Garden Update: Winter Dieback of Trees and Shrubs

Kathleen Cue, Nebraska Extension Horticulture Educator in Dodge County (Week of June 7, 2021)

A recent discussion thread launched on the Shady Lane listserv by Justin Evertson of the Nebraska Statewide Arboretum asked observers how trees in their landscapes weathered the negative double-digit cold of winter. Used to extreme cold conditions, native trees and shrubs weathered the tough winter best. Others (that were thought to be very cold hardy) lost all living canopy growth and are now sending out sprouts at the base. Still others are no surprise at all, such as the Japanese maple, a marginal species for this region at best, which had major dieback and/or outright death.

Overall, the winter injury is divided into 3 main groups, with the first being composed of trees and shrubs with sparsely-leafed branches and stems. Woody plants that fall into this category include privet, burning bush, lilac, tuliptree, and sycamore. For these plants, recovery is a strong possibility though it may take several years.

The second group is made up of trees and shrubs that lost their top branches and stems to winter damage, with new growth arising from the base. Trees and shrubs in this group include black gum (also known as tupelo), Korean evodia, magnolia, and Siberian elm. The good news about this group is the plants survived.  The bad news is tree growth is nothing like normal. A more accurate question would be do we really want to save them? That is a tough one to answer.  It involves years of monitoring the tree,  retraining a new central leader, and thinning out sprouts that give the appearance of a shrub instead of a tree. If you are willing to devote the time and effort to take on this task, then do so. Otherwise remove the old plant and replace it with something with greater hardiness.
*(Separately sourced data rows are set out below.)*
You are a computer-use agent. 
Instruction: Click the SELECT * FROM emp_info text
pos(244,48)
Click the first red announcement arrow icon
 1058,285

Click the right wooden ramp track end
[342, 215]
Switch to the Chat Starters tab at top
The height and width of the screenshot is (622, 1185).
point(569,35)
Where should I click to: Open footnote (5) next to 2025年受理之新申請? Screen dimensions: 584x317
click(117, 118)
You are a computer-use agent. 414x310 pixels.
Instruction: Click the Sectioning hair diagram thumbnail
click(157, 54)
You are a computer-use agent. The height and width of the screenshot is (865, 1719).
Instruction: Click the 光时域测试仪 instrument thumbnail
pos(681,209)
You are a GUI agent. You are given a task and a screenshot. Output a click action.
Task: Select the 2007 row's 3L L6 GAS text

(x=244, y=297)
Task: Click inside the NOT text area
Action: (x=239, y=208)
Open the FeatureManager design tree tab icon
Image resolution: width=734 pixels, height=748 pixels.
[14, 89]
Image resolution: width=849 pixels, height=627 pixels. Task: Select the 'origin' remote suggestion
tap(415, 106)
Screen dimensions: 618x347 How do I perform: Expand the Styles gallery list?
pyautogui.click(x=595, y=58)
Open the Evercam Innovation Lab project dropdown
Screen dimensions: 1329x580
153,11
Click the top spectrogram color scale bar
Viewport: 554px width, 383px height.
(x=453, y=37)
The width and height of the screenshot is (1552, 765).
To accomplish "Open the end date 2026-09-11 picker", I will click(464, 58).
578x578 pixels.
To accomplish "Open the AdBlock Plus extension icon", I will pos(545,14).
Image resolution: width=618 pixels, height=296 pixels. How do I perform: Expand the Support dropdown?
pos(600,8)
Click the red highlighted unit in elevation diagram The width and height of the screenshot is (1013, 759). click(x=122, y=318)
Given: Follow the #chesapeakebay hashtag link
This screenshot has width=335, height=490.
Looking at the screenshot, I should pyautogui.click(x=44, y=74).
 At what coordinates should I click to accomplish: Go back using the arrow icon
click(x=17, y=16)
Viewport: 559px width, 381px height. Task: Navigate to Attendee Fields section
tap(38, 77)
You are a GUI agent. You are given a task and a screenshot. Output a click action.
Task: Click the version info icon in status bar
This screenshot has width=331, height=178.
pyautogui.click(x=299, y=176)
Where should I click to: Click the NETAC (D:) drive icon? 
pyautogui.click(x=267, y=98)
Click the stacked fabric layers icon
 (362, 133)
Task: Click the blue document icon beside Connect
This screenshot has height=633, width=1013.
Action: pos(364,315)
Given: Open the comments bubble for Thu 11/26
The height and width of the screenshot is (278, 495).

Conifers suffered dieback too, with the death of the tops of trees. Spruce trees were hit hardest, but juniper and pine were also affected. The dead central leader can be pruned out and a lower branch can be trained upright by tying the branch to a pole placed along the stem.  Lower limbs can be trimmed back to give the new leader time to grow.  Staking and tying materials are to be removed in one year to forestall stem girdling.

The third group consists of plants lost altogether, like boxwood and doublefile viburnum. Thankfully, the number of plants in this group is not many but planting something believed to be hardy only to lose it is frustrating. In many cases, trees had been growing successfully for years, only to die from freeze injury just when we thought they were large enough to weather most anything.

Oddly enough, not all species were affected uniformly. The paperbark maple in my yard looks just fine while in other landscapes, the tree had serious dieback. Tree health prior to the winter will impact its survival from an extreme weather event and the drought of 2020 compromised tree health.

This past winter emphasized the importance of provenance. Provenance refers to the source of seed, with trees grown from regional seed sources showing higher survivability than trees grown from seeds that come from outside the region. Differences in soil, precipitation, winter cold, and summer heat will negatively impact trees and shrubs grown from seed sources outside the region. When purchasing a tree or shrub, researching the plant’s hardiness and where it came from are essential to plant success.